Waterson E J, Murray-Lyon I M
Gastrointestinal Unit, Charing Cross Hospital, London.
Alcohol Alcohol. 1989;24(1):21-30.
This paper assesses different methods of asking about alcohol consumption in the antenatal clinic. Reliable screening methods are essential if appropriate intervention is to be accurately targeted. Women attending antenatal clinic for the first time were questioned about their alcohol consumption in the period immediately before confirmation of pregnancy. Quantity-frequency questions, a question about bingeing and the Cage Questions were asked as part of the routine clinical history by the interviewing doctor. In addition, the women were given a further self-completed questionnaire which contained more detailed questions about the usual quantity and frequency of drinking beers, wines and spirits, the Cage Questions again and the Brief Michigan Alcoholism Screening Test (BMAST). Asking simple quantity-frequency questions coupled with a question about bingeing during the clinical history was shown to be a quick and efficient method of estimating alcohol intake. Self-administered questionnaires were shown to be unnecessary and although the Cage Questions performed better than the BMAST, these alcoholism screening tests were found to be unreliable in this population in which drinking was generally at a low level.

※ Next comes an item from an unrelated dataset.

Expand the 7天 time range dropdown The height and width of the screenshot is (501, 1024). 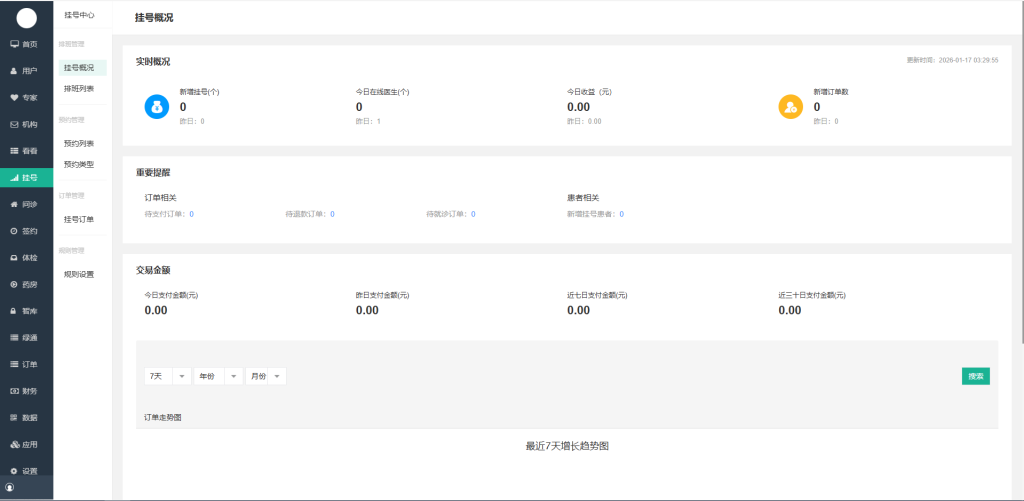(168, 376)
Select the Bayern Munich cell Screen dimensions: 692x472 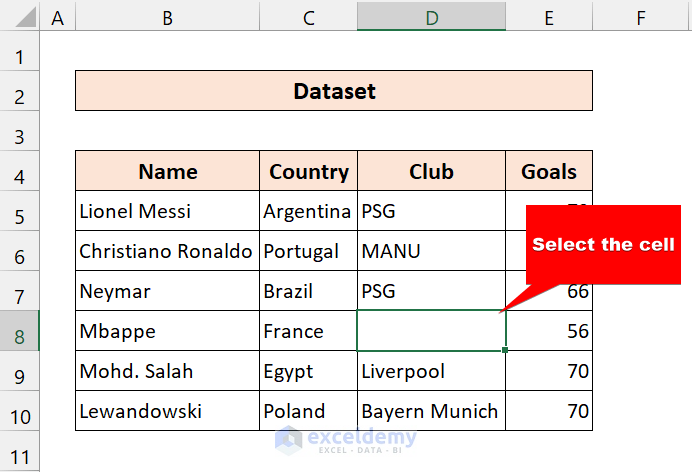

本文评估了在产前诊所询问饮酒情况的不同方法。若要准确进行适当干预,可靠的筛查方法至关重要。首次到产前诊所就诊的女性在确认怀孕前即刻被询问饮酒情况。访谈医生在常规临床病史询问中会询问饮酒量 - 频率问题、关于暴饮的问题以及Cage问题。此外,还让这些女性填写一份进一步的自填式问卷,其中包含关于啤酒、葡萄酒和烈酒通常饮用量及频率的更详细问题、再次询问Cage问题以及简短密歇根酒精中毒筛查测试(BMAST)。结果表明,在临床病史询问中询问简单的饮酒量 - 频率问题并加上关于暴饮的问题是估计酒精摄入量的快速有效方法。自填式问卷被证明是不必要的,尽管Cage问题比BMAST表现更好,但在这个总体饮酒水平普遍较低的人群中,这些酒精中毒筛查测试被发现不可靠。